Technical Symposium on Computer Science Education

SIGCSE 2006 Vendor Sessions

Thursday  10:30 AM - 11:45 AM, room 335 B

10:30 AM IT jobs are growing and evolving: Prepare your students for an ever-changing IT environment

There is a growing need for skilled IT professionals who understand how open standards-based enterprise solutions drive innovation. Almost half of the current workforce who understand large systems will be retiring in the next few years, and there are not enough skilled people to replace them. The world is becoming a giant service system, and researchers say most people affiliated with corporate IT departments will assume "business-facing" roles, focused not so much on gadgets and algorithms but corporate strategy, personnel and financial analysis. There is also a growing need for professionals who understand Service Oriented Architectures, Model-driven Development and Business Process Modeling. The bad news is that there are not enough skilled people in any of these areas to fill the slots available even this year. All of this is good news for Computer Science, Engineering and Information Systems departments. Graduates having large system and IT architectural skills have almost unlimited potential for high-paying jobs. This session will demonstrate how colleges and universities can obtain open standards, open source and IBM technologies, along with supporting courseware resources and faculty education. These programs ease the pain for faculty who are interested in modifying their courses to ensure students will have the right set of skills to qualify for tomorrow's jobs.

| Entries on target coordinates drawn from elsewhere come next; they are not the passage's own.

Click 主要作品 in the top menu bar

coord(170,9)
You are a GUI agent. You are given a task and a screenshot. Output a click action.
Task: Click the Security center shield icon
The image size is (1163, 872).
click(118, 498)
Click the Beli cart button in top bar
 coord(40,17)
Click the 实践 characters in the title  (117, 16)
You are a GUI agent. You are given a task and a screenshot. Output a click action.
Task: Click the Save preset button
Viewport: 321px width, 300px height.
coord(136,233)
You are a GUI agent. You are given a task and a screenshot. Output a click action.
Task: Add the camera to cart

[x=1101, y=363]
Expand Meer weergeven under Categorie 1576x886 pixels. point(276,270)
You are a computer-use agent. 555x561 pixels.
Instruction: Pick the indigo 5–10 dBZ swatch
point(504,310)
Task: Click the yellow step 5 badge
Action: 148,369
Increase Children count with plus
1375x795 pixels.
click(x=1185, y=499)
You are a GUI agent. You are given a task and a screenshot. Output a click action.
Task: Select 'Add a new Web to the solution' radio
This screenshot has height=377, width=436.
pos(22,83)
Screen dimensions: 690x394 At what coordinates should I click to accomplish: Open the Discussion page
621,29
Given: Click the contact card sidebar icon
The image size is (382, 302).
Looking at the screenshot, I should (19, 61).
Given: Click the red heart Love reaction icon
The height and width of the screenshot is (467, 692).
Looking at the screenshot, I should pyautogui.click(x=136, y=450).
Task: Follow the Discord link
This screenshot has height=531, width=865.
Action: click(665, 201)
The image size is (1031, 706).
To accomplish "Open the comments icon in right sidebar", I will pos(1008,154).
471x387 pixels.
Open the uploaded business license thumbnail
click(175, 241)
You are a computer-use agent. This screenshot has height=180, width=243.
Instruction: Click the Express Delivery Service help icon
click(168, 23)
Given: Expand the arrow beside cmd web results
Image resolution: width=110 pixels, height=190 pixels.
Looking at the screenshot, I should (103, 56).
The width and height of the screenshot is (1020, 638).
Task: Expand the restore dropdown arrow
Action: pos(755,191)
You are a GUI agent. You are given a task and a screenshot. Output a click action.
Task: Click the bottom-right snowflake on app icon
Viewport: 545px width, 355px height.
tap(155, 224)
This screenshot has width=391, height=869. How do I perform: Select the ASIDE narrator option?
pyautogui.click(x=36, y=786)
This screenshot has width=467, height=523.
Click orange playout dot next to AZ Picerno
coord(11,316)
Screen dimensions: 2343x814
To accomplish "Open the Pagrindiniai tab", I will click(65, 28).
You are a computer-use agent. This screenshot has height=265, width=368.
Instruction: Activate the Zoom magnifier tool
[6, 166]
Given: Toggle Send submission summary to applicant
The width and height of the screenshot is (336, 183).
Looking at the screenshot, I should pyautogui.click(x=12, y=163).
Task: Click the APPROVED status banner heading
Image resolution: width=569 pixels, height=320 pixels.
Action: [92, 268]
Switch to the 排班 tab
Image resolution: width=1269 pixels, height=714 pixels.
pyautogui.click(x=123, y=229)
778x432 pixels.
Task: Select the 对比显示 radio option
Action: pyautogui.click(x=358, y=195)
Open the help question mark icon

Thursday  2:00 PM - 3:15 PM, room 335 B

2:00 PM The next big thing ... today: Service Oriented Architecture (SOA)

Globalization, deregulation, and the unprecedented pace of technology change are forcing companies to search for ways to increase the flexibility of business processes that rely on an underlying IT infrastructure, and for ways to retain and reuse their existing assets. This means that more and more companies are turning to Service Oriented Architecture (SOA) as a way to create a flexible, robust infrastructure to model, assemble, deploy, manage and govern business processes for today's on-demand business environment. SOA is cost-effective, modular and scalable, which means that companies can implement an end-to-end solution that's customized to their unique business requirements. As companies turn to SOA, they will need skilled people to implement their solutions. Attend this session and find out how you can offer your students the needed skills to become part of the Service Oriented Architecture solution -- and revolution.

Thursday  4:00 PM - 5:15 PM, room 335 B

4:00 PM Solaris and the open source revolution: Opening curriculum opportunities

In the past year, a new age has dawned on Solaris: the innovative technologies in Solaris 10 have led to an unprecedented surge of interest. Sun's decision to open source Solaris and base future versions on the community at opens new vistas for operating systems course curriculum. This panel will share opportunities and experiences to enrich the CS curriculum with the use of live, production source of the most trusted commercial Unix in classes (without concerns over the right to do so), and will consider opportunities for research that connect directly with the vibrant OpenSolaris community.

Friday  10:30 AM - 10:50 AM 336 AB

10:30 AM Using Computer Gaming to Enhance Computer CS

This session will present the state and trends of CS and the state and trends of Computer Gaming and the opportunity to enhance CS curriculum with Computer gaming technologies and concepts. This effort has been demonstrated to improve student enrollment, retention and comprehension. The importance of assessment and publishing will also be discussed.

Friday  2:00 PM - 3:15 PM, room 335 B

2:00 PM Classroom Presenter: Supporting Active Learning with Tablet PCs

We will conduct a classroom demonstration showing how we use Tablet PCs in the classroom to incorporate student activities into lecture based pedagogy. The demonstration will be run as a mock classroom, using materials we have used in Computer Science classes at University of Washington and UCSD. We will be using Classroom Presenter, a classroom interaction system built on top of the Conference XP research platform.

Friday  4:00 PM - 5:30 PM, room 335 B

4:00 PM Developing Tablet PC Applications

This session will show participants how *easy* it is to develop Tablet PC applications. We will start with simple Ink overlays and learn how to collect Ink strokes from the user. We will see how to programmatically capture pen-related events, such as when the pen tip is near the writing surface, when it is down (touching the surface), and when the pen button has been pressed. If time remains, participants will learn how to use a recognizer to translate Ink strokes into text.

4:45 PM Advantages of Multicast in Educational Technology Software

The ConferenceXP team has been developing a platform for collaborative application development for nearly 5 years, and has accumulated significant experience in using multicast over wireless. Given the successes, and lack thereof, we've seen using multicast & unicast for developing wireless educational technology, we believe that there are significant advantages to using multicast, as well as reasons to be leary of unicast over wireless. Patrick Bristow, a research software engineer from Microsoft Research, will present information about the team's findings.

Saturday  11:00 AM - 12:40 PM, room 336 AB

11:00 AM Teaching Java Effectively Using NetBeans

The presentation will cover essential NetBeans features for CS1 (freshman Java course), CS2 (data structures), and GUI/Web programming (advanced level). The presentation will demonstrate how simple to use NetBeans, and how effective NetBeans is for teaching Java.